The ISDS system is reeling after EU countries last week withdrew en masse from the energy charter treaty, one of the most significant sources of investor-state claims.

But the mechanism remains a feature of most modern international investment agreements. It gives foreign investors the right to sue states for billions of dollars when their anticipated profits are affected by public measures such as green regulations.

Unlike national courts, ISDS tribunals allow investors to shape the panels that will hear their case, creating “obvious risks of bias, conflicts of interest, potential misconduct and other abuses of power”, according to a UN report last October.

The ISDS system had prevented states from taking climate action, even when it had been “necessary and foreseeable for decades”, the report found.

The tracker has a searchable archive of all 1,362 ISDS cases filed. It shows that investors have so far tried to claim $857bn from national governments, with 129 claims registered for $1bn or more.

Some of the most eyecatching cases include:

  • The most lucrative ISDS claim currently being heard is Zeph Investment’s $200bn case against Australia over a huge planned mine in Western Australia which, Zeph Investment claims, the Australian government had “effectively destroyed”, in breach of the Asean free trade agreement.

  • Avima Iron Ore is seeking $27bn from the Republic of the Congo, after it revoked iron ore mining licenses for three Australian-owned firms, handing them instead to a small Chinese investment group. The sum is almost twice as much as the country’s GDP last year.

The modern ISDS system is widely viewed as an outcrop of efforts to prevent former colonies in the global south from appropriating or nationalising industrial concerns after independence. The Office of the US Trade Representative even lauds ISDS as a peaceful alternative to the gunboat diplomacy of the 19th century. But it has largely evolved to constrain national pushes for social and environmental regulation that could adversely affect investor ambitions.
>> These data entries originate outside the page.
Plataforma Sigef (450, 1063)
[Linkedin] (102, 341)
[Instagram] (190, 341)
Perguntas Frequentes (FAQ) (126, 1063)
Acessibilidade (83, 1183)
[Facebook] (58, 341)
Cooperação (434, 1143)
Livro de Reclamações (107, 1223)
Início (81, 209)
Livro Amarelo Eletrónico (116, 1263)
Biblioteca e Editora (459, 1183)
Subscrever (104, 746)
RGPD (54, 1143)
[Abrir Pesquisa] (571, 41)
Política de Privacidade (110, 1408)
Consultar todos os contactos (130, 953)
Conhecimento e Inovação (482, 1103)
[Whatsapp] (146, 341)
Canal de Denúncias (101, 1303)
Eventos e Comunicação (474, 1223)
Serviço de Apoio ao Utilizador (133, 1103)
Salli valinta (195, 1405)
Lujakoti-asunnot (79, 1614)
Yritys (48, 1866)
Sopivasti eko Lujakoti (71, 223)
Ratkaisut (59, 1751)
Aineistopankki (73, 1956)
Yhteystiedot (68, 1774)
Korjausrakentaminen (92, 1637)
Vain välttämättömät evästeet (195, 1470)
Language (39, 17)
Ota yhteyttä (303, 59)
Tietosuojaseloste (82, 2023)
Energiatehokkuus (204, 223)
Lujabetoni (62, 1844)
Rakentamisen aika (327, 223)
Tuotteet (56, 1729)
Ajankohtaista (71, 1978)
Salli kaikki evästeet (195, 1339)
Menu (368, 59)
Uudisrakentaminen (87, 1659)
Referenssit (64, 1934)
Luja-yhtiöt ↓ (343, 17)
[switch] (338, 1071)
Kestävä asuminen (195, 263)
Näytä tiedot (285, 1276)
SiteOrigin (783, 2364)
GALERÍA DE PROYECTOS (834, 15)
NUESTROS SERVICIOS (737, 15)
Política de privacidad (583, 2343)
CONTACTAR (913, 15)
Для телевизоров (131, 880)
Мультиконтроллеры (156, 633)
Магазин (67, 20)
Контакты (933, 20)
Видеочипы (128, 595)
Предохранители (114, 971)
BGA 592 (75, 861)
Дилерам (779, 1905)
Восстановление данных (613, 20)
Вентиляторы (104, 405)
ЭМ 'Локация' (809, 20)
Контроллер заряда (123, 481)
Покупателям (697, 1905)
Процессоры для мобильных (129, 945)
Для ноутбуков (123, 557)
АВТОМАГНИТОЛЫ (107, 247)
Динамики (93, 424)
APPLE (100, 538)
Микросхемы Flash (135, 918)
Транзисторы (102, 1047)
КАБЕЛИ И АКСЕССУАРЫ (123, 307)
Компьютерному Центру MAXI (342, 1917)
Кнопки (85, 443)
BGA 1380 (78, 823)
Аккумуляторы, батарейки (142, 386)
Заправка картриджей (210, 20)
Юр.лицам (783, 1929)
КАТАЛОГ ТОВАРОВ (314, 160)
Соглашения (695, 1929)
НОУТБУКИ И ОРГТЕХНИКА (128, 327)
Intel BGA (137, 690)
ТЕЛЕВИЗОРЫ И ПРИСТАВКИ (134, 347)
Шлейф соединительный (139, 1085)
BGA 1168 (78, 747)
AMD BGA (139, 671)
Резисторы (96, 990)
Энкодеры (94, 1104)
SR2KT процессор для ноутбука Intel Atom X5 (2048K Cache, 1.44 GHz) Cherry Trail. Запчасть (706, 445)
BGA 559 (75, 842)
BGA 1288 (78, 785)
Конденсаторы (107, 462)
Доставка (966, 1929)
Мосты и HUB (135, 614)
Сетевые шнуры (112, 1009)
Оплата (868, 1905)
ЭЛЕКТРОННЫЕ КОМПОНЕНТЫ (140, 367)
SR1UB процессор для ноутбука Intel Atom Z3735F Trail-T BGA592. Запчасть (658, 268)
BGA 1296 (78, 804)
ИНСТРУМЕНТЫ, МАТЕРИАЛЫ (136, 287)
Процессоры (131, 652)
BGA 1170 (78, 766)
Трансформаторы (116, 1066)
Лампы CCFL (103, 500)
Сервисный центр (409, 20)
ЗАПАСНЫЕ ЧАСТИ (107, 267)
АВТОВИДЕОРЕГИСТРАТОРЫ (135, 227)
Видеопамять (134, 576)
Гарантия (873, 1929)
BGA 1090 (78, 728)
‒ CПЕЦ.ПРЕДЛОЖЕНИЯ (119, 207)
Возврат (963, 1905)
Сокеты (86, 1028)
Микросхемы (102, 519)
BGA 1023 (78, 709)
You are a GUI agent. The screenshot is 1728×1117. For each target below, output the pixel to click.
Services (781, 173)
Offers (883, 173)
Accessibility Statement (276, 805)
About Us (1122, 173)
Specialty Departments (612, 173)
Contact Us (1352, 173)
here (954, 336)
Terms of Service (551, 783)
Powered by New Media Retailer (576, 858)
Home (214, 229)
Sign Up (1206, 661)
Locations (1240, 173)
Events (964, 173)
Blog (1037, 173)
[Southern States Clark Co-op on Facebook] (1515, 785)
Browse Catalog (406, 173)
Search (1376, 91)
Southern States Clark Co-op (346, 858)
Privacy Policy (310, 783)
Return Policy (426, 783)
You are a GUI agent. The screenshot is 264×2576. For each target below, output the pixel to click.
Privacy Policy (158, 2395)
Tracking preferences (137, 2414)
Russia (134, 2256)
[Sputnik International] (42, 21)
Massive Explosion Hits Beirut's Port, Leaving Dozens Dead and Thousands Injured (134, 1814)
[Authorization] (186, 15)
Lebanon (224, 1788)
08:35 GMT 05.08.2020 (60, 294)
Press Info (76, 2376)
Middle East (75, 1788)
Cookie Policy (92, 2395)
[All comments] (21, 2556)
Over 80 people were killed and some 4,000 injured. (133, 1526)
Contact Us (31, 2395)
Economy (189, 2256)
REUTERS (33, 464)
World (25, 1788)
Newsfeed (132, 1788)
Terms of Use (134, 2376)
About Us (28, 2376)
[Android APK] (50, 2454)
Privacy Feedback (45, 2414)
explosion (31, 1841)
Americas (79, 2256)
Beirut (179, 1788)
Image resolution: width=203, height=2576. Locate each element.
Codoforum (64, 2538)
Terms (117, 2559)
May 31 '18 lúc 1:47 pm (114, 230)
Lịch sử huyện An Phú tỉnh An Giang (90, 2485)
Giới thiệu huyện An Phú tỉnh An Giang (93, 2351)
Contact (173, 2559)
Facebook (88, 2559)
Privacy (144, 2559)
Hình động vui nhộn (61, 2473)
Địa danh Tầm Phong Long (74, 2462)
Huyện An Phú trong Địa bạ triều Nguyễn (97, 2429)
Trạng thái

Fabian Flues, of the PowerShift NGO, which co-compiled the analysis, said: “The injustice is glaringly obvious: countries in the global south are the main victims of ISDS, while corporations from Europe and North America benefit. It transfers public money into the hands of a few corporations and their shareholders. This has to stop. It is high time for countries everywhere to leave the treaties that include ISDS so that they can build a fair and sustainable future.”

The Guardian approached the US Chamber of Commerce and Business Europe for comment.